Authors: Anke Kaulard*, Pontificia Universidad Católica del Perú
Topics: Political Geography, Latin America, Cultural and Political Ecology
Keywords: coca, cocoa, value chain, productive transformation, ecology, state
Session Type: Paper
Presentation File: No File Uploaded
The "Miracle of San Martín" in the Peruvian Amazon is a metaphor that is well known nationally and internationally, for the recovery of state order in a region that has been convulsed by terrorism and drug trafficking. I focus on the process of "alternative development" that symbolizes the eradication of coca produced for drug trafficking through the implementation of cocoa chains, and - particularly - organic and fair trade chains.

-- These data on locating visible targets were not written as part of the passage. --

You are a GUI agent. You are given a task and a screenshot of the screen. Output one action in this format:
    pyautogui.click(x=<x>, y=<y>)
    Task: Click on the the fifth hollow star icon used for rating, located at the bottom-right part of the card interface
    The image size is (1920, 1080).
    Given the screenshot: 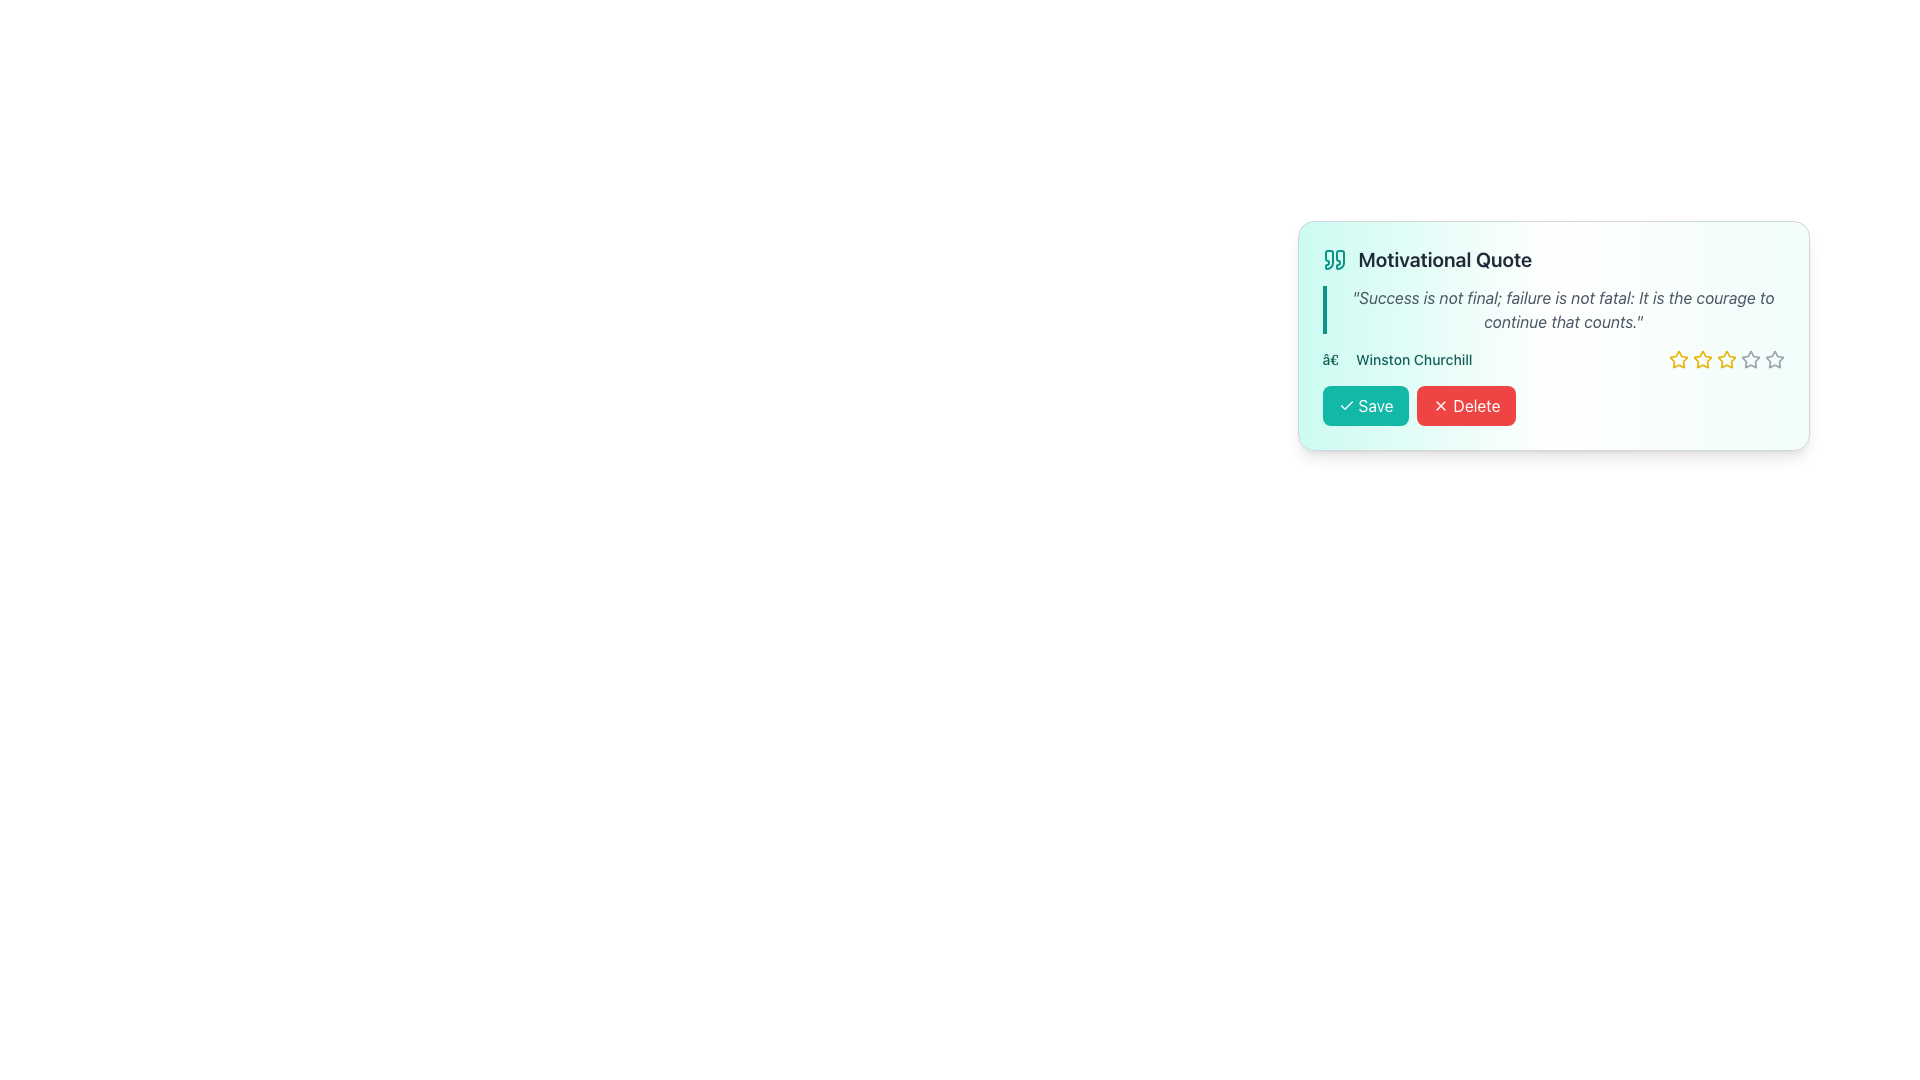 What is the action you would take?
    pyautogui.click(x=1774, y=358)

Based on field work in the area since 2002, I argue that the construction of organic/fair trade cocoa chains, perceived as relatively successful, has been possible due to the confluence of two processes, one domestic and a global one that found a "fertile ground" in some provinces of the region, while in others it did not. Productive transformation has been possible not only because of the development of territorial expert capacities, but also because of a "glocal embeddedness", with few "frictions" (Lowenhaupt Tsing 2005), i.e. a consensus on the ecological and economic model, and at the same time high dependence of local actors of the welfare State, transnational corporations and International Cooperation. In contrast to other common models of explanation of the "Miracle", this research "brings back the state in" (Skocpol 1985), as an influential actor in ecology and economics, by intelligently weaving "glocal" networks. It is not only relevant to analyze the national State, but also the subnational governments of this "Cocoa Miracle", particularly their role in the construction of a narrative that I shall call "sustainable productive ecology".